### Excerpted data
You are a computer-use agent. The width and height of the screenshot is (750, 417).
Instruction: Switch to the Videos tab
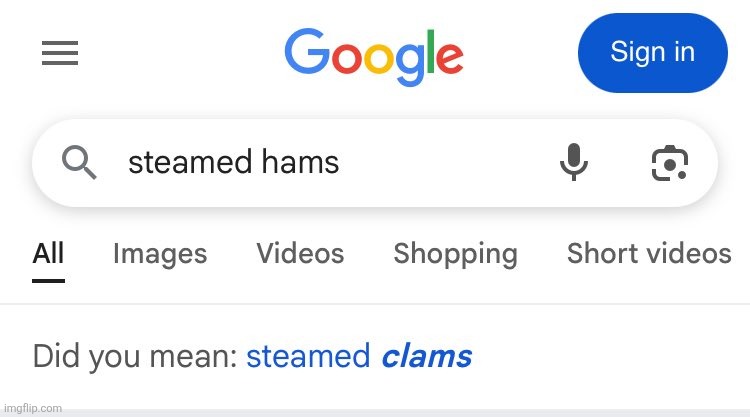pyautogui.click(x=300, y=253)
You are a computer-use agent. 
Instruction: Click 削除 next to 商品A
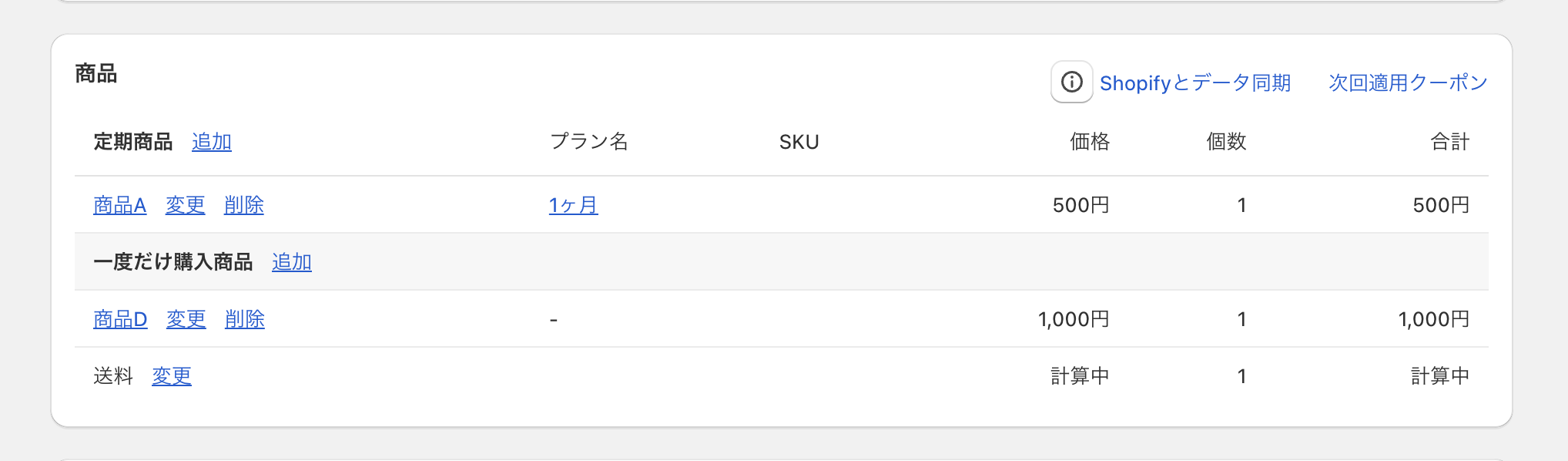click(244, 205)
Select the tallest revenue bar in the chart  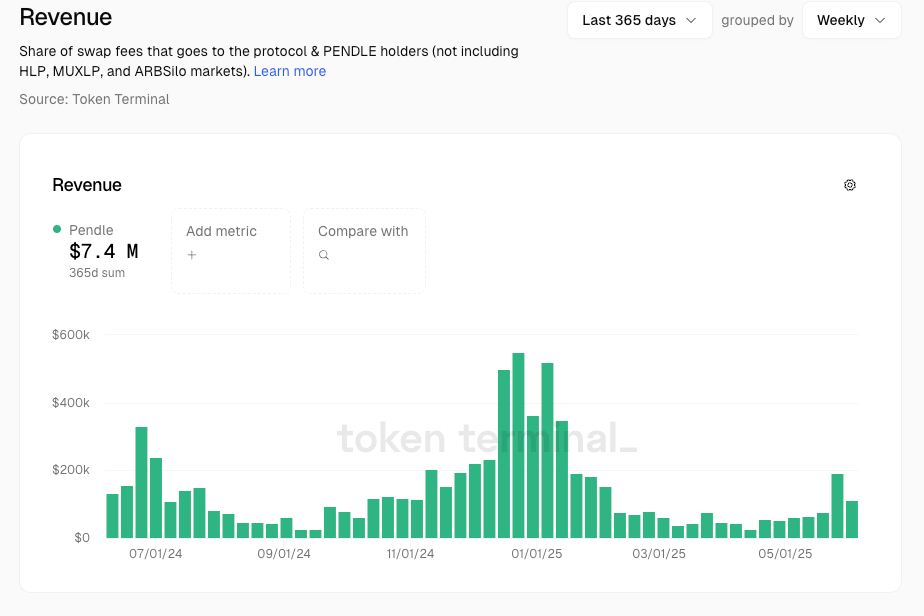click(x=518, y=445)
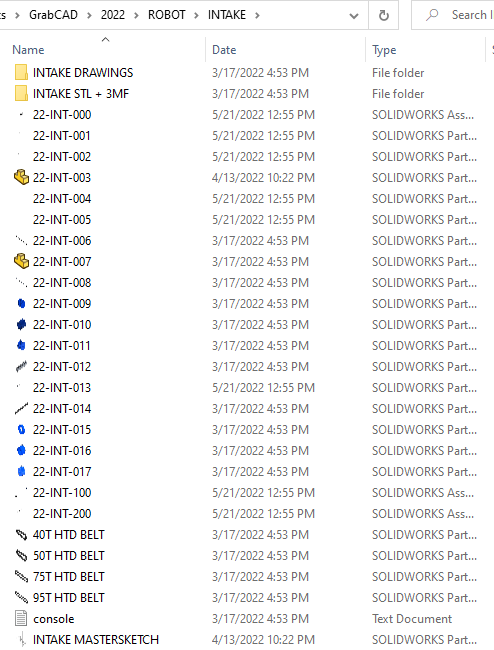This screenshot has height=650, width=494.
Task: Sort files by the Type column header
Action: pos(384,50)
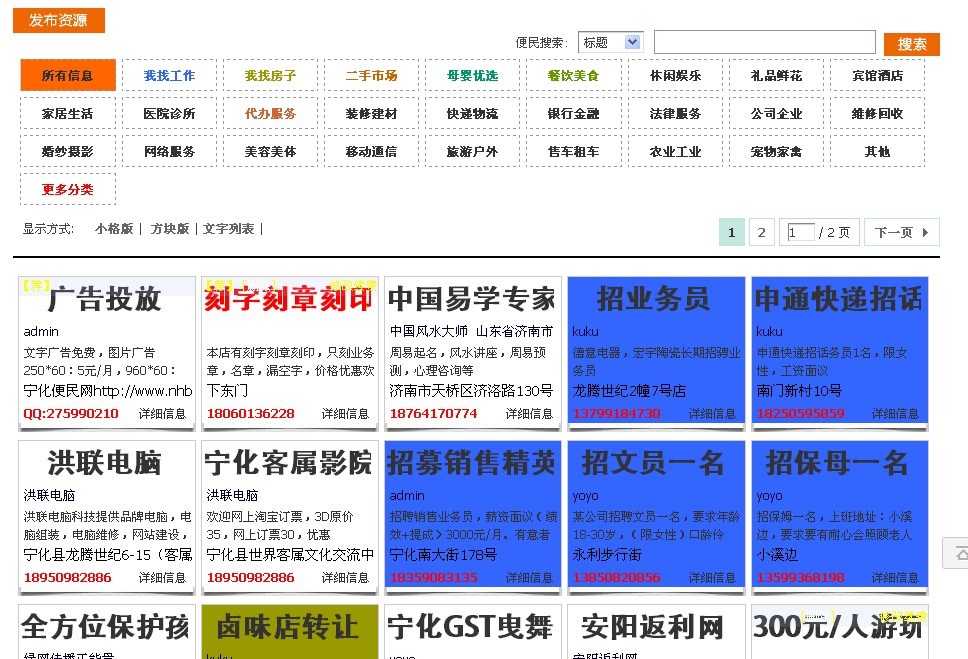Focus the 便民搜索 search text field
968x659 pixels.
point(764,42)
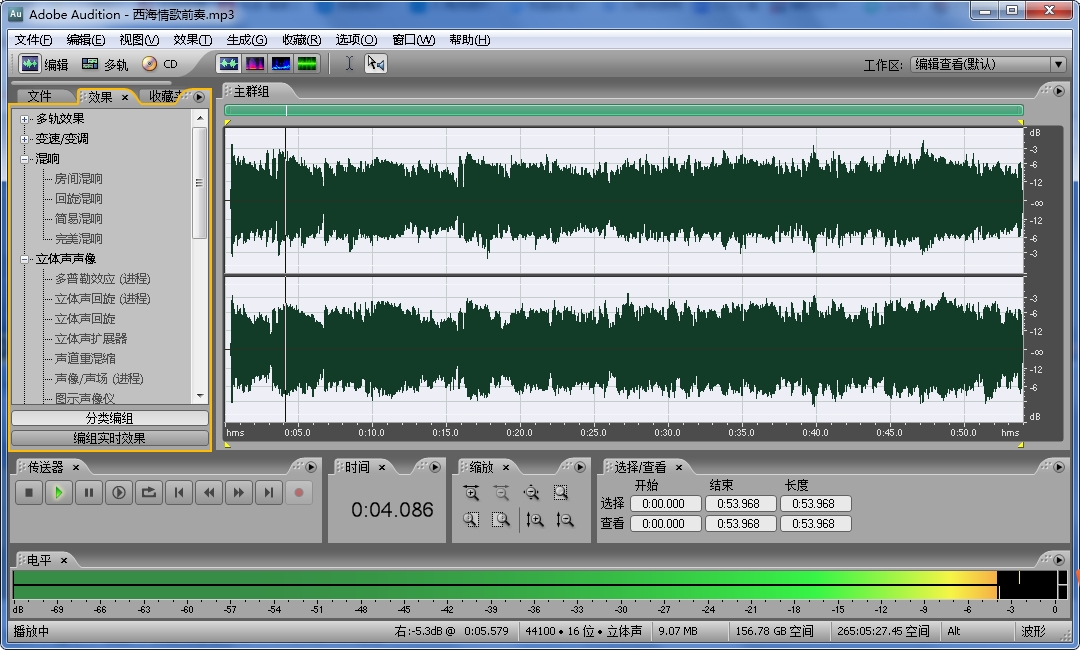Collapse the 混响 effects group

point(25,159)

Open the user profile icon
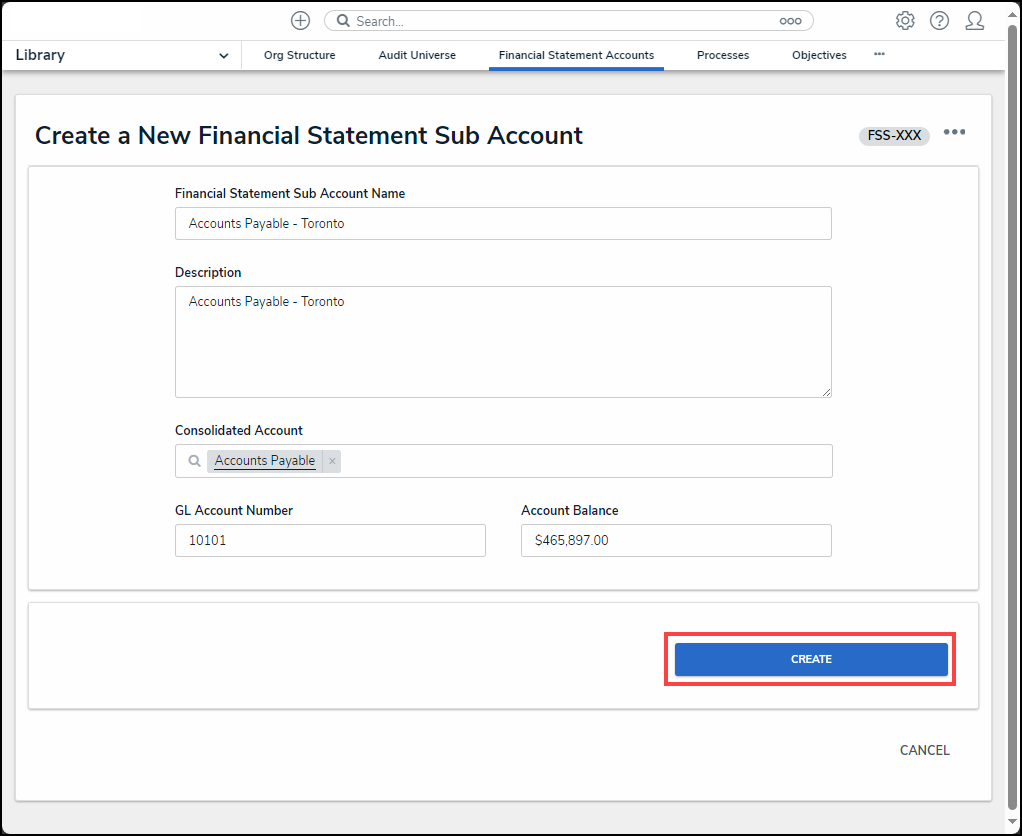(974, 21)
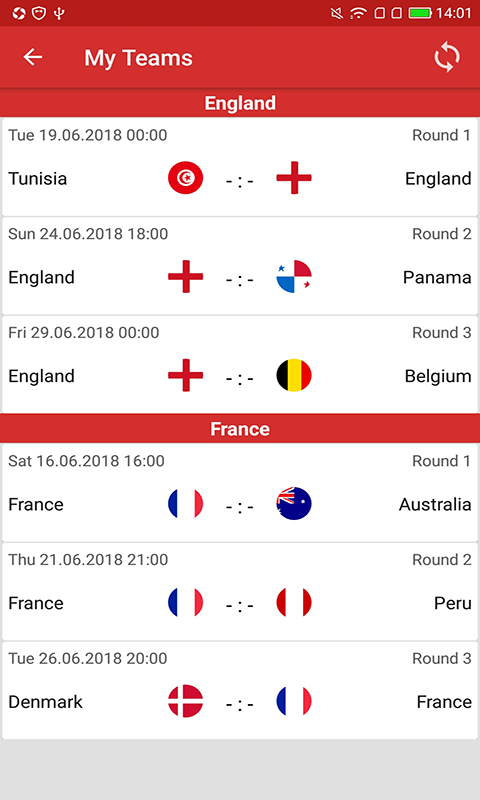Tap the Tunisia flag icon
This screenshot has width=480, height=800.
186,178
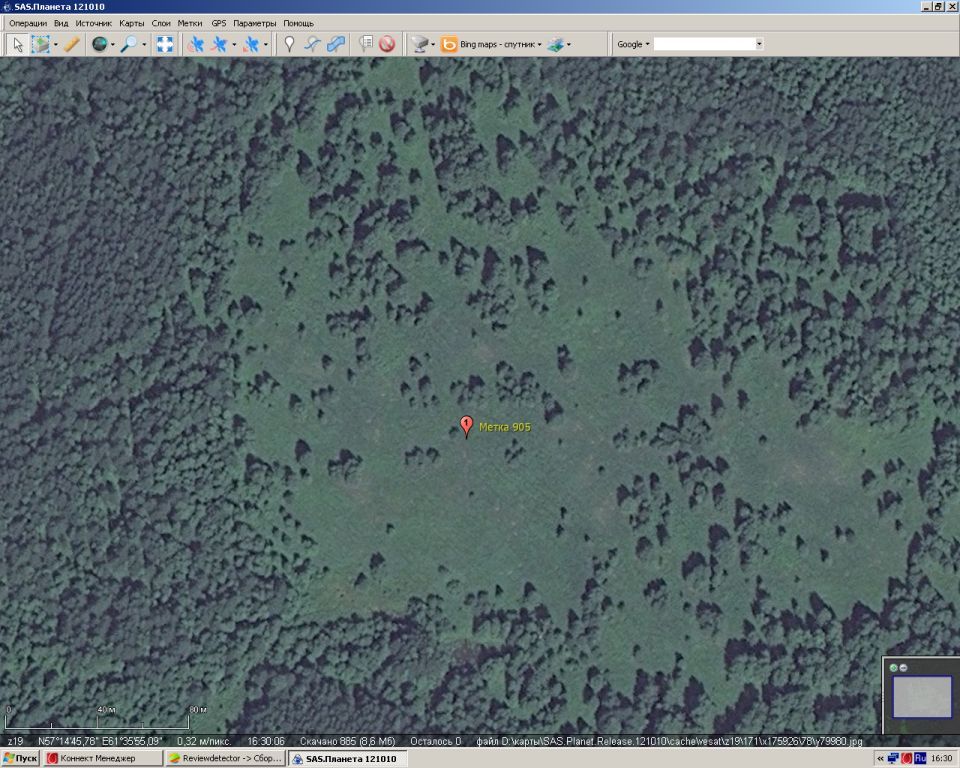Click the minimap overview thumbnail
This screenshot has height=768, width=960.
[921, 697]
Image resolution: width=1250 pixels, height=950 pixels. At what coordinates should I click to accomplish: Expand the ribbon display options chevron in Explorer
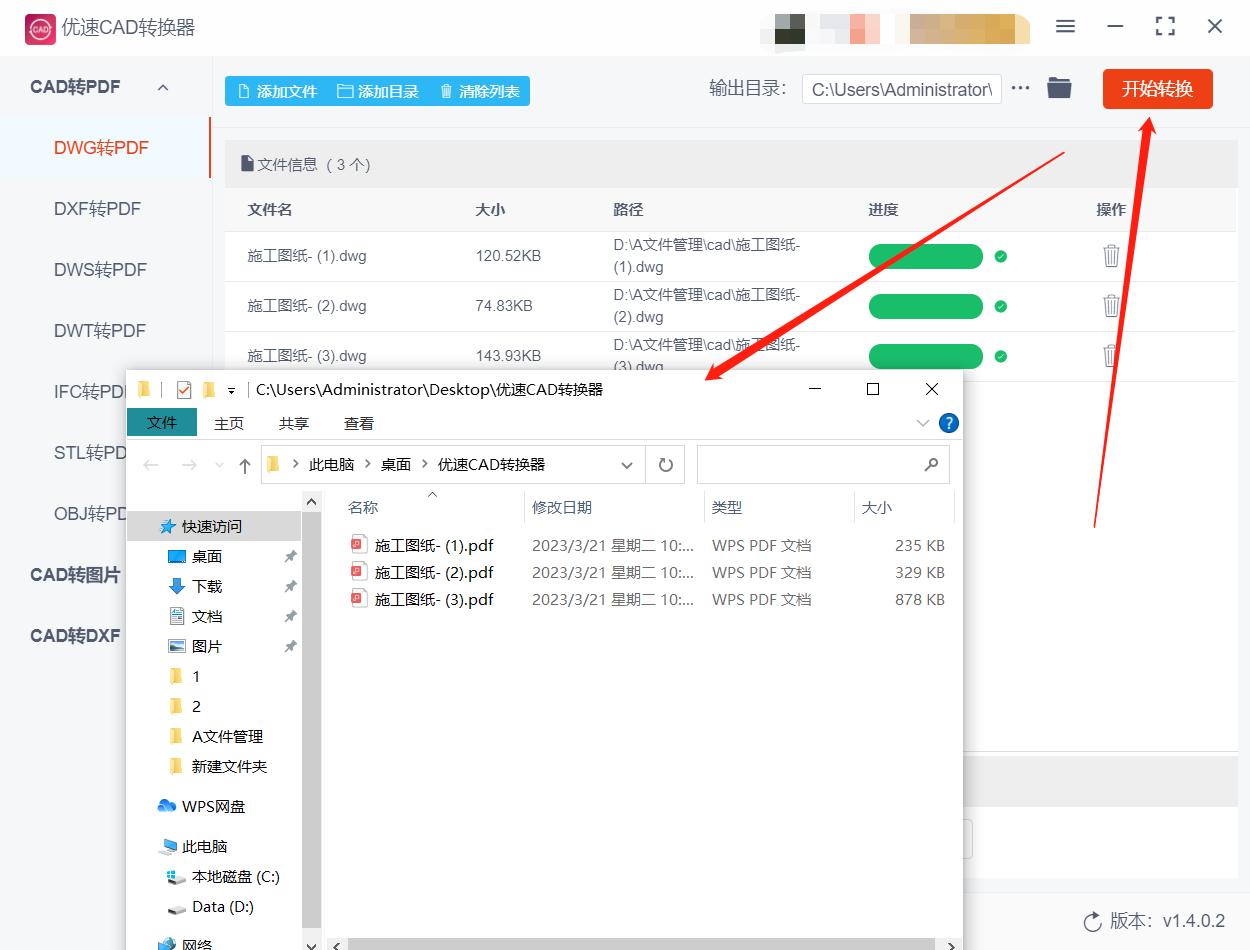tap(922, 422)
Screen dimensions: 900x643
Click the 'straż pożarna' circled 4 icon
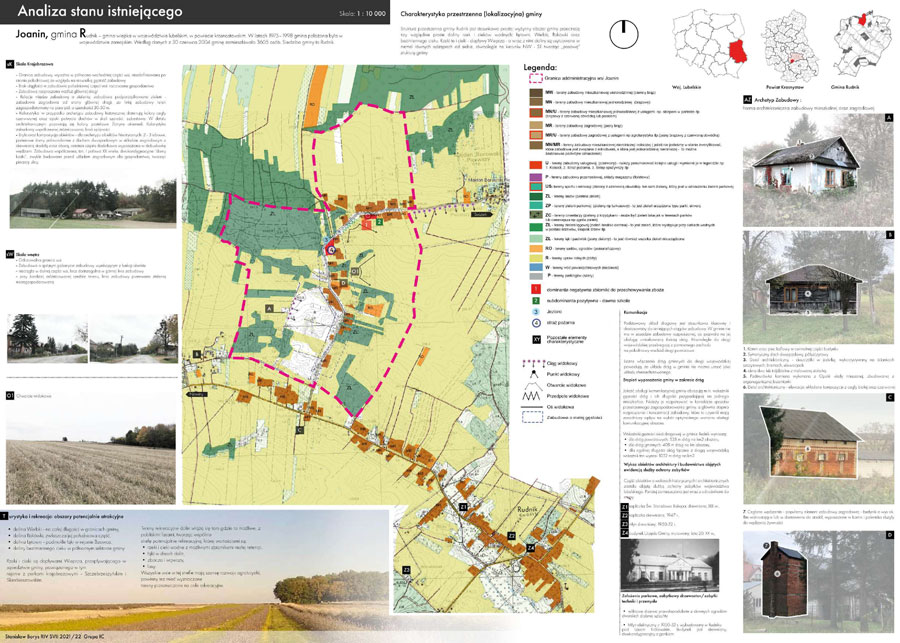tap(535, 321)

### Your assignment
Write out exactly, and only, the lines from the line holding "Open the user profile icon" through the end of the data, inclusive, without any pictures.

### Answer to this problem
Open the user profile icon
(974, 21)
Tap the Tunisia flag icon
This screenshot has width=480, height=800.
186,178
Click the minimap overview thumbnail
This screenshot has height=768, width=960.
[921, 697]
Image resolution: width=1250 pixels, height=950 pixels. At what coordinates should I click to accomplish: Expand the ribbon display options chevron in Explorer
tap(922, 422)
Screen dimensions: 900x643
Click the 'straż pożarna' circled 4 icon
tap(535, 321)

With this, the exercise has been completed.